Мужчины, а также и Софія Михайловна, улыбались горячности Львова. Одинъ только Лукомскій не улыбался. Ему казалось, что улыбка хозяйки и мужчинъ относится къ нему, что они подтруниваютъ надъ нимъ, берущимъ замужъ дѣвушку съ большимъ приданымъ.

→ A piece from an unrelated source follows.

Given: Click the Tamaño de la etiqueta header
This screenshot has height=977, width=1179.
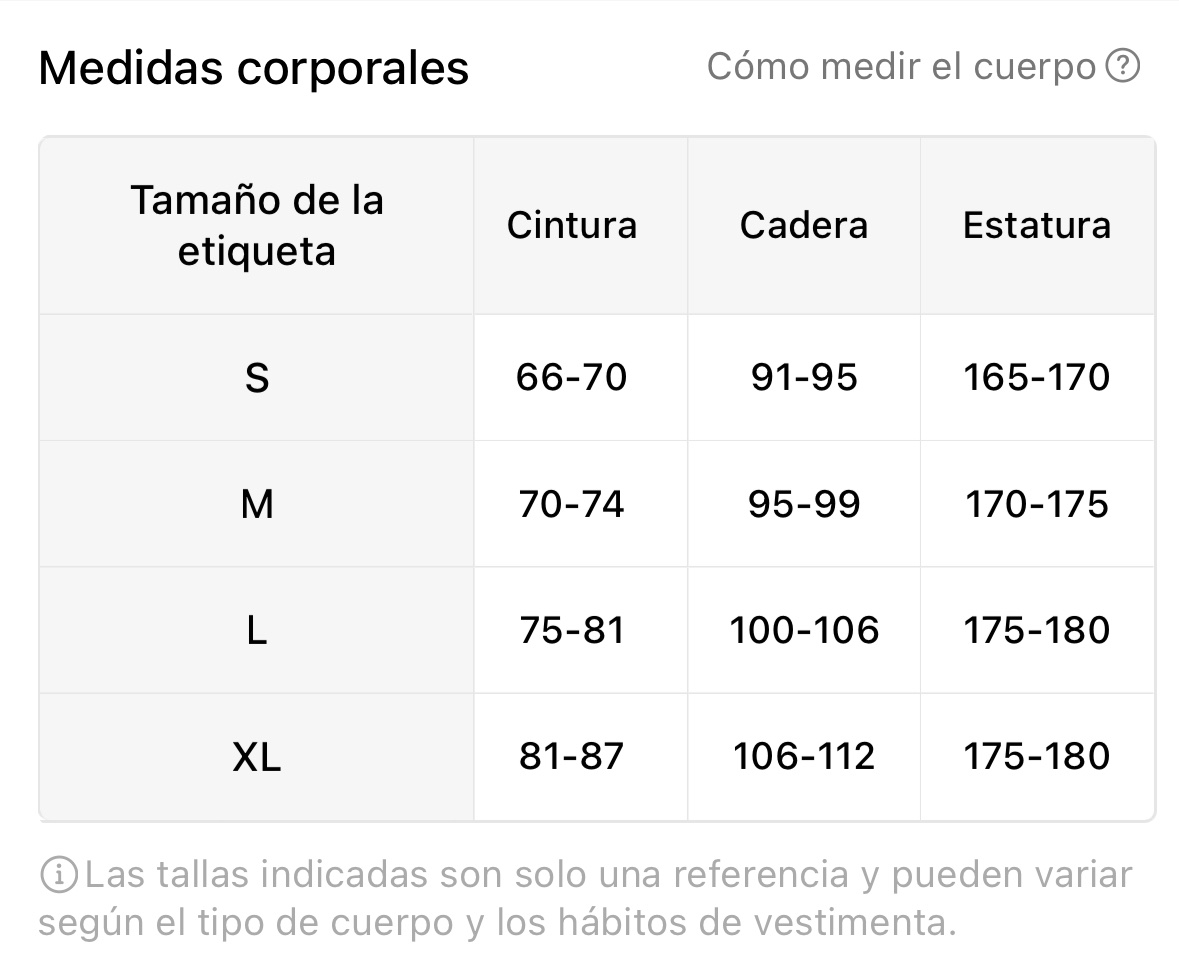Looking at the screenshot, I should [x=256, y=225].
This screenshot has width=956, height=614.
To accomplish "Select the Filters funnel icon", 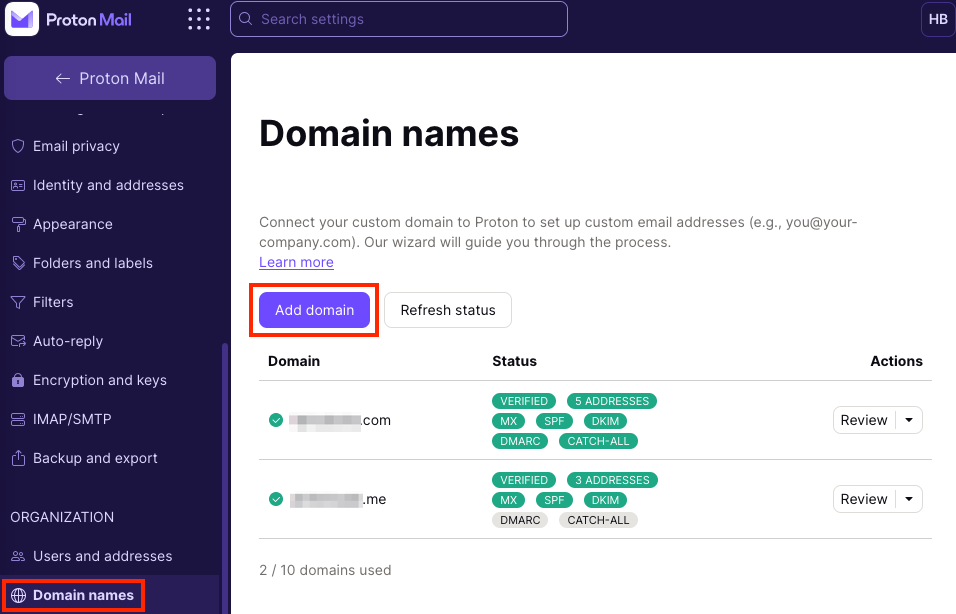I will click(18, 302).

— Я съ вами не согласенъ, господинъ Львовъ, началъ скорѣй, чѣмъ обыкновенно, Лукомскій. — Мнѣ кажется, что въ наше время, когда все стремится къ равенству, бракъ можетъ быть только между вполнѣ равными элементами. Возьмемъ въ примѣръ васъ. Вы, кромѣ своего общечеловѣческаго я, представляете изъ себя еще и капиталъ, дающій доходъ двѣ тысячи рублей въ годъ, — вѣдь ваше жалованье около двухъ тысячъ? Капитализируя капиталъ по его доходности изъ пяти процентовъ годовыхъ, выходитъ, что вы, повторяю, кромѣ своего общечеловѣческаго я, представляете собою еще и капиталѣ, въ сорокъ, тысячъ въ настоящее время, а чрезъ пять-десять лѣтъ, когда вы можете быть директоромъ, товарищемъ министра, — вы можете совмѣстить въ себѣ капиталъ тысячъ во сто. Что же? воодушевляясь все болѣе и болѣе, продолжалъ Лукомскій. — При стремленіи къ полному равенству во всемъ въ жизни, при стремленіи современныхъ женщинъ тоже, къ равенству съ мужчиной, вы захотите отступить отъ этого великаго принципа равенства? Вы захотите связать себя съ тѣмъ, что не равно вамъ, что, положимъ, имѣетъ такое же, какъ ваше, общечеловѣческое я, но въ которомъ совмѣщается полное отсутствіе капитала? Нѣтъ! Вы сближаетесь, вы выбираете кругъ знакомыхъ, близко подходящихъ въ вамъ по ихъ я и по ихъ капиталу. Только среди этихъ, сходныхъ съ вами элементовъ, у васъ является близость, откровенность и, если среди этихъ элементовъ будетъ подобный вамъ элементъ — дѣвушка, вы обнаружите предъ такимъ элементомъ ваше общечеловѣческое я, она обнаружитъ свое, явится любовь и бракъ…. Но, милостивые государи, совершенно увлекшись и привставъ съ кресла, продолжалъ Лукомскій, — случайность, а не общее правило, исключеніе, при господствѣ великаго принципа равенства, когда вы даже только сойдетесь, познакомитесь съ элементомъ не равнымъ вамъ по капитализаціи, хотя, быть можетъ, и сходному съ вами по общечеловѣческому я. Мнѣ кажется, скажу я въ заключеніе, что дѣвушка, если только она стоитъ на высотѣ великаго принципа равенства, если только она уважаетъ себя, дорожитъ своимъ человѣческимъ достоинствомъ, идетъ въ бракъ не какъ въ рабство, а съ сознаніемъ полнаго равенства въ бракѣ и семьѣ, такая дѣвушка, навѣрно, если она бѣдна, не пойдетъ за мужчину, капитализирующаго болѣе ея, и наоборотъ. Такія дѣвушки не нарушатъ великаго принципа равенства! Ихъ умъ, душа и сердце воспринимаютъ горячо, безъ раздвоенности, великія истины и онѣ съумѣютъ поддержать, послѣдовательно провести въ жизнь великій принципъ полнаго равенства въ бракѣ!